I’ve worked in businesses, large and small. I also spent some time working with some really remarkable people at the National Oceanic and Atmospheric Administration. Yet I am constant regaled with the axiom that “private enterprise is always more efficient and cost-effective than government.” I’ve worked for both, I can definitively tell you that incompetence and waste is a universal problem. I have seen private enterprise waste millions of dollars on political strife and petty quarrels. I have seen talented government scientists come up with new understanding for how ocean currents work for a few tens of thousands of dollars, which could lead to billions of dollars in additional commerce and transportation improvements.
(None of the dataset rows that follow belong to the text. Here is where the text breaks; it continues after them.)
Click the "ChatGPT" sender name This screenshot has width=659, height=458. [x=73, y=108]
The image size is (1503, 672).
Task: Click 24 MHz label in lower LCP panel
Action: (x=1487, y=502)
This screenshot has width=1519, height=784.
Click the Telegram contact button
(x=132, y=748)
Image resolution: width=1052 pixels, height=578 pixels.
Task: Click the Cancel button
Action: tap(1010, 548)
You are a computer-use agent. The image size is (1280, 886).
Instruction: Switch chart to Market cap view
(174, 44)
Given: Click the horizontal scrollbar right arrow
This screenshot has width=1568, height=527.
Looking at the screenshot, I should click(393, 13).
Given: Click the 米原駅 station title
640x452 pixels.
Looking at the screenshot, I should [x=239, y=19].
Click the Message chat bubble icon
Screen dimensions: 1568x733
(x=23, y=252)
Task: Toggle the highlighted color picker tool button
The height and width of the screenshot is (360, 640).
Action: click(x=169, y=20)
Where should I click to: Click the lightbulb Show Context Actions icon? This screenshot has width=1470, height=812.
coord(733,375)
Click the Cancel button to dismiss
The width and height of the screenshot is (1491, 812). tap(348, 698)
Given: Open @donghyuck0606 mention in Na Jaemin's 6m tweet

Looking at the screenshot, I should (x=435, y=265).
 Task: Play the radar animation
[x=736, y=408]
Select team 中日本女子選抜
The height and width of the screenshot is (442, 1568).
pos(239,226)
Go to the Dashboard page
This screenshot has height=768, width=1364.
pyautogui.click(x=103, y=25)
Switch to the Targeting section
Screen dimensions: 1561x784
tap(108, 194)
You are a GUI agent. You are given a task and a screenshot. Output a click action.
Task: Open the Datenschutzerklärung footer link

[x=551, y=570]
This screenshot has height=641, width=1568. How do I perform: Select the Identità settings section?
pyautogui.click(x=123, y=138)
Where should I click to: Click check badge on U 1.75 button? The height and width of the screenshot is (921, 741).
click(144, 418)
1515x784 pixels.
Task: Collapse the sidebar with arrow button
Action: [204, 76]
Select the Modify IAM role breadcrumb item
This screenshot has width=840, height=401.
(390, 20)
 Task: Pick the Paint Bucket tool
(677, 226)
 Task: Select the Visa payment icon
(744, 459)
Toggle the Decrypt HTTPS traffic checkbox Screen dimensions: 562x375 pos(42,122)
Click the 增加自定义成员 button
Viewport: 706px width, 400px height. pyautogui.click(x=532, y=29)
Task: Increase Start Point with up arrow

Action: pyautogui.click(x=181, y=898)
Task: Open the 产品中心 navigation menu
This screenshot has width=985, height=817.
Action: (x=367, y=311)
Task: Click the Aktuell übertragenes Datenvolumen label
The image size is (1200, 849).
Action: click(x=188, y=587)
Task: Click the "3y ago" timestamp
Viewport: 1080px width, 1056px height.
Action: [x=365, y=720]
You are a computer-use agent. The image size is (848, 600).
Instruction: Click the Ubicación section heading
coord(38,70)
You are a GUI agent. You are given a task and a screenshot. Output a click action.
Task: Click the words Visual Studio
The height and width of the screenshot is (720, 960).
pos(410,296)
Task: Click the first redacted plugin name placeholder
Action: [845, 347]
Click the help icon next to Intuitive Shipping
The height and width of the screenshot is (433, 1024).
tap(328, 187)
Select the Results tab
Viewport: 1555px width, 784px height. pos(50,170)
Sure, people like easy answers, but that was never a Republican ethic. We were known for embracing hard truths and understanding subtlety. We were known for careful analysis and cost-effective intervention, for a lightest possible effective tread on difficult-to-manage problems.

But then, it’s not like we didn’t have black marks against us. McCarthyism. Nixon. But it wasn’t anything like the Teapot Dome scandal, right? Or the perpetration of segregation? We were about trying to maximize freedom while trying to watch for any undue imbalance of power, right? We reined in corporate abuses . . . for a while, and when we didn’t, we paid for it with The New Deal and no Republicans in office from Hoover to Eisenhower—and we were lucky with Eisenhower, frankly.

So when I cracked open that newspaper, and read the headline “Obamacare is the most oppressive legislation ever” on the second page, my brain detonated.

It was a letter to the editor from one “Robert Wassman,” and it led off, right there, in black and white, “Obama’s 2,700 page Obamacare is the most oppressive legislation our government has ever passed.”

Really, Mister Wassman? The most oppressive? More than sending Japanese into detention camps? More than depriving Americans of habeus corpus? More than warrantless wiretapping? More than the Alien and Sedition Act? REALLY?

It takes such a breathtaking lack of perspective and historical knowledge to write this, and such an astounding absence of common sense that I’m amazed he had any neuron ticking over at all.

In addition, the scent of serial liar Betsy McCaughey is redolent here—she’s the one who came up with the false claim of 2,700 pages (it’s around 900 in its finished form), and she’s the one who’s still flogging that “death panel” nonsense.

In his screed, Mr Wassman writes “Obama claimed it would reduce health care cost $2,500 per family. Instead the cost is up about $3,000.” Turns out? Totally false. Seriously, totally false. False. Not true. False. Falsy falsy false falsity false false.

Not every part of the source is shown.